In [1]:
import torch.nn as nn
import torch.nn.functional as F
import torch
class SoftmaxWeight(nn.Module):
    def __init__(self, K, p, hidden_dimensions =[]):
        super().__init__()
        self.K = K
        self.p = p
        self.network_dimensions = [self.p] + hidden_dimensions + [self.K]
        network = []
        for h0, h1 in zip(self.network_dimensions, self.network_dimensions[1:]):
            network.extend([nn.Linear(h0, h1),nn.Tanh(),])
        network.pop()
        self.f = nn.Sequential(*network)
        self.f = nn.Sequential(*network)
        self.f[-1].bias = nn.Parameter(torch.ones(self.K))
        self.f[-1].weight = nn.Parameter(torch.zeros_like(self.f[-1].weight))

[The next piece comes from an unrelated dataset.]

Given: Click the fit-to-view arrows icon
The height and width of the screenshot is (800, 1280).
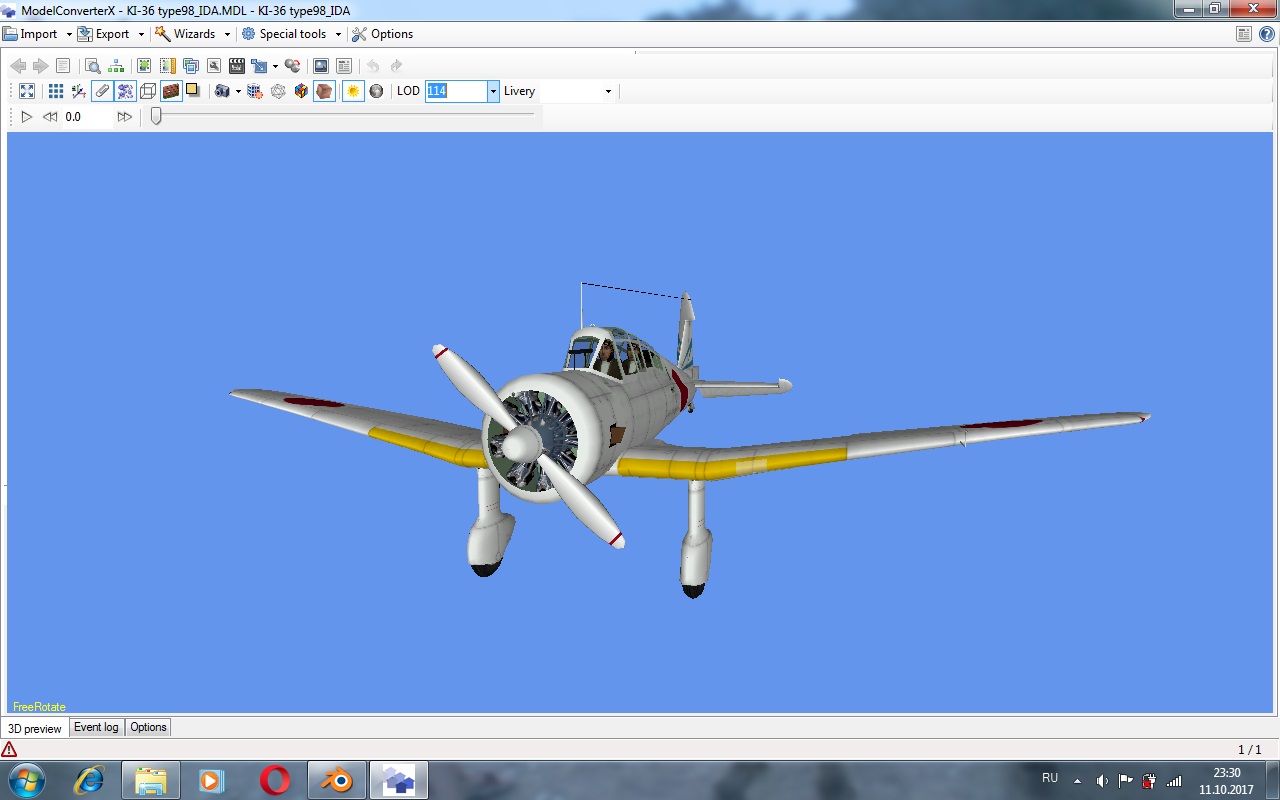Looking at the screenshot, I should [27, 91].
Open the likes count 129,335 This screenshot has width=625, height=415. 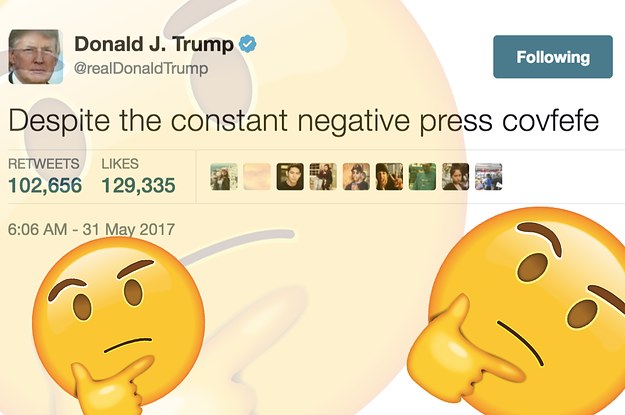(x=138, y=185)
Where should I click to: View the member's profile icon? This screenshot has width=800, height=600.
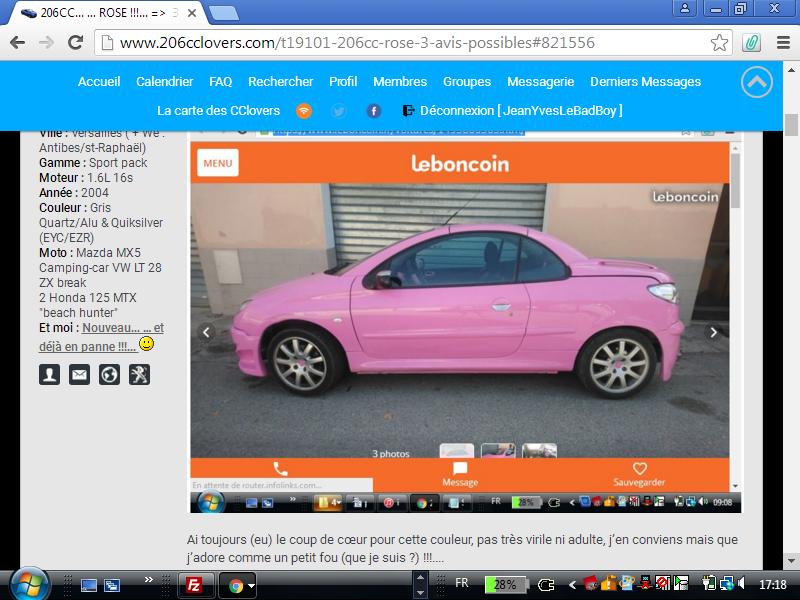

    def log_prob(self, z):
        unormalized_log_w = self.f.forward(z)
        return unormalized_log_w - torch.logsumexp(unormalized_log_w, dim=-1, keepdim=True)
    
class ConvNetWeight(nn.Module):
    def __init__(self, K):
        super(ConvNetWeight, self).__init__()
        self.K = K
        self.conv1 = nn.Conv2d(3, 8, 3, 1)
        #premier argument = couleur vs gris 3 vs 1
        self.conv2 = nn.Conv2d(8, 8, 3, 1)
        self.dropout1 = nn.Dropout2d(0.25)
        self.dropout2 = nn.Dropout2d(0.5)
        self.fc1 = nn.Linear(14*14*8, 128)
        self.fc2 = nn.Linear(128, K)

        # x represents our data
    def forward(self, x):
        # Pass data through conv1
        x = self.conv1(x)
        # Use the rectified-linear activation function over x
        x = F.relu(x)

        x = self.conv2(x)
        x = F.relu(x)

        # Run max pooling over x
        x = F.max_pool2d(x, 2)
        # Pass data through dropout1
        x = self.dropout1(x)
        # Flatten x with start_dim=1
        x = torch.flatten(x, 1)
        # Pass data through fc1
        x = self.fc1(x)
        x = F.relu(x)
        x = self.dropout2(x)
        x = self.fc2(x)
        return x

    def log_prob(self, z):
        unormalized_log_w = self.forward(z)
        return unormalized_log_w - torch.logsumexp(unormalized_log_w, dim=-1, keepdim=True)

In [2]:
from IPython.display import clear_output

In [9]:
###MNIST###
import torch
import torchvision
import torchvision.datasets as datasets
import matplotlib.pyplot as plt
fmnist_trainset = datasets.CIFAR10(root='./data', train=True, download=True, transform=None)
fmnist_testset = datasets.CIFAR10(root='./data', train=False, download=True, transform=None)
randperm_train = torch.randperm(torch.tensor(fmnist_trainset.targets).shape[0])
randperm_test_val = torch.randperm(torch.tensor(fmnist_testset.targets).shape[0])

num_train = 5000

train_labels = torch.tensor(fmnist_trainset.targets)[randperm_train][:num_train]
test_labels = torch.tensor(fmnist_testset.targets)[randperm_test_val][:5000]
val_labels = torch.tensor(fmnist_testset.targets)[randperm_test_val][5000:]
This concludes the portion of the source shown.